Google Duplex often calls on humans for backup when making reservations on behalf of users, and that should be welcomed.
Duplex caused a stir when it debuted at Google’s I/O developer conference last year. The AI was shown calling a hair salon to make a booking and did so complete with human-like “ums” and “ahs”.
The use of such human mannerisms goes to show Google’s intention was for the human to be unaware they’re in conversation with an AI. Following some outcry, Google and other tech giants have pledged to make it clear to humans if they’re not speaking to another person.
Duplex is slowly rolling out and is available for Pixel smartphone owners in the US. Currently, it turns out Duplex bookings are often being carried out by humans in call centres.

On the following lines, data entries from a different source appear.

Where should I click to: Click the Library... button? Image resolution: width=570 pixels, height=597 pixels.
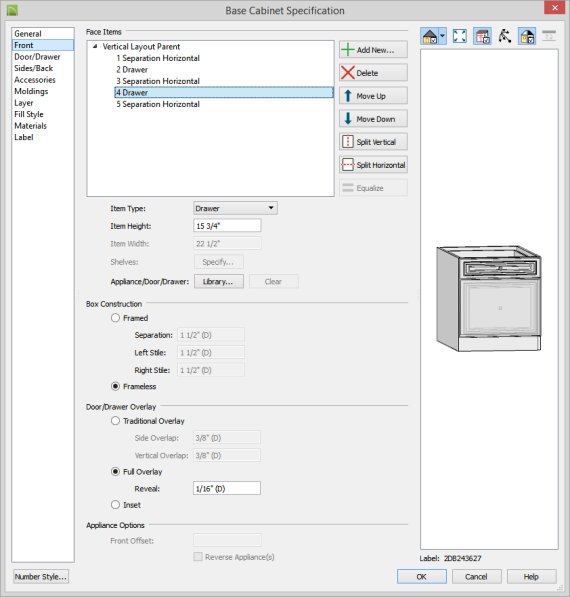tap(219, 281)

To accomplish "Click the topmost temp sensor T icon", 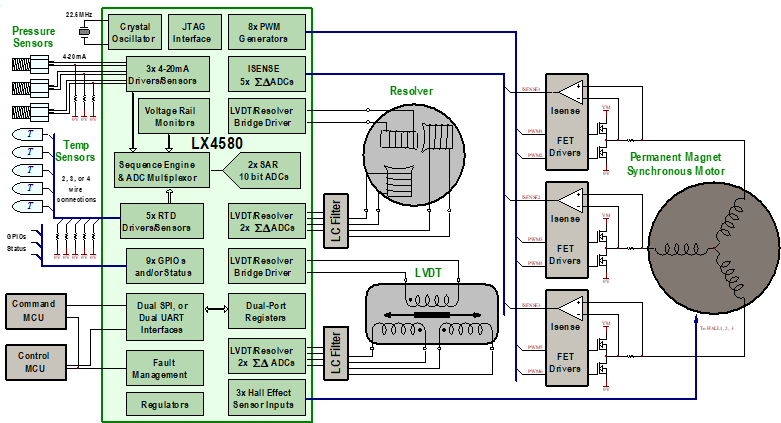I will tap(29, 134).
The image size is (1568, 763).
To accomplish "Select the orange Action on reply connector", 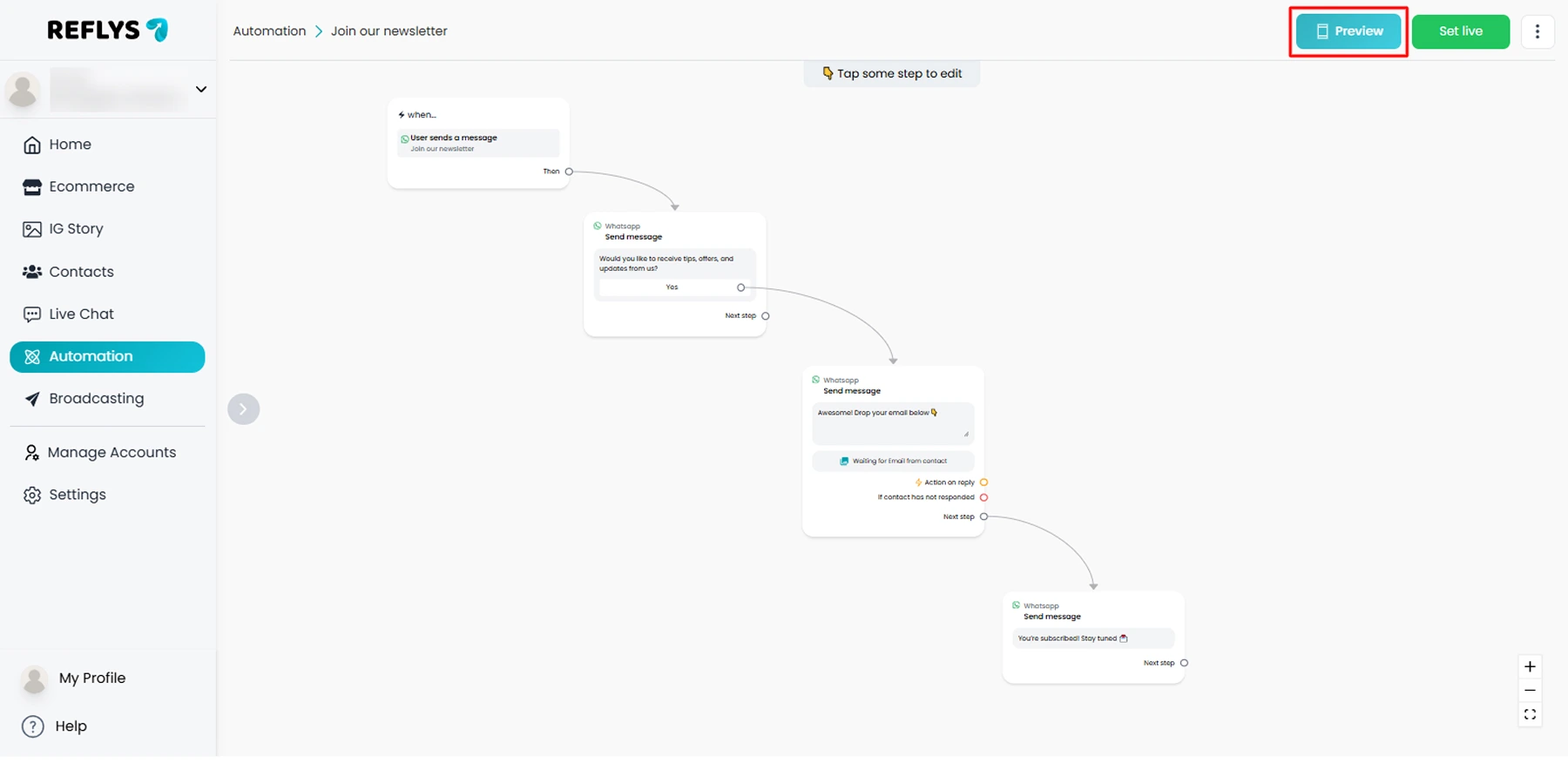I will 983,483.
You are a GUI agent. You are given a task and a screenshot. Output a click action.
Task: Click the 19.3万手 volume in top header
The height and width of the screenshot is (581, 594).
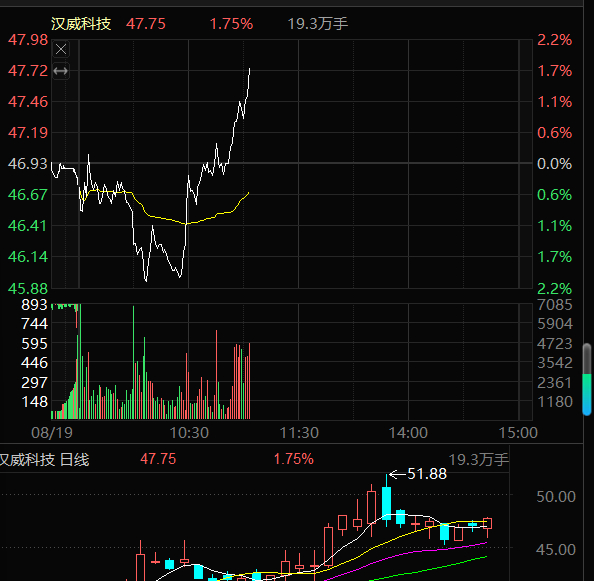pos(317,24)
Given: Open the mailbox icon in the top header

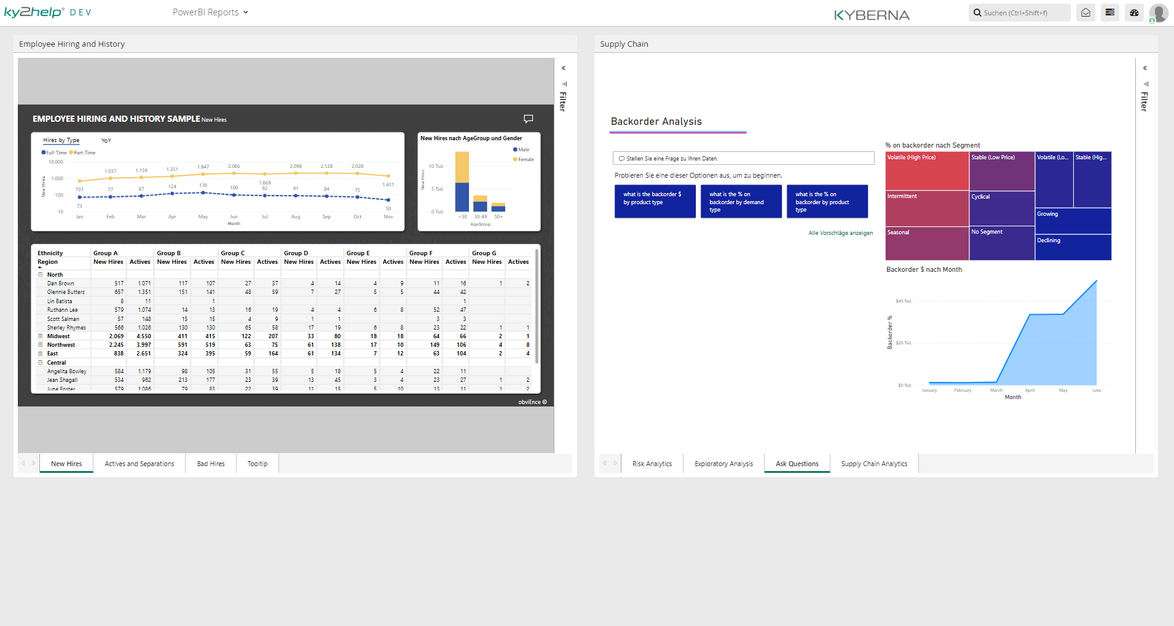Looking at the screenshot, I should tap(1085, 12).
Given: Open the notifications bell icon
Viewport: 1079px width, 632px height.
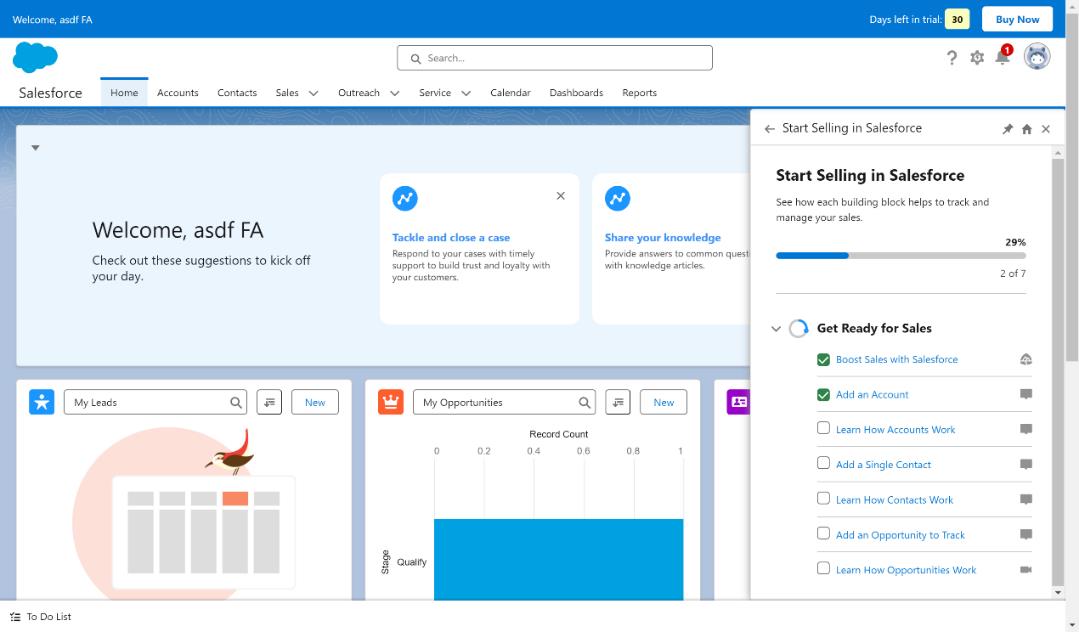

Google confirmed to the New York Times that about 25 percent of the Assistant-based calls start with a human in a call centre, while 15 percent require human intervention. Times reporters Brian Chen and Cade Metz made four sample reservations and just one was completed start to finish by the AI.
The practice of using humans as a backup should always be praised. Making this standard practice helps increase trust, reduces concerns about human workers being replaced, and provides some accountability when things go awry.
Only so much can go wrong when booking a hair appointment, but setting expectations now will help to guide developments further down the line.
AI is being increasingly used in a military capacity, and most will sleep better at night knowing a human is behind any final decision rather than complete automation. Just imagine if Soviet officer Stanislav Yevgrafovich Petrov decided to launch retaliatory nuclear missiles after his early warning system falsely reported the launch of missiles from the US back in 1983.
According to the Times, Google isn’t in a rush to replace the human callers, and that should be welcomed.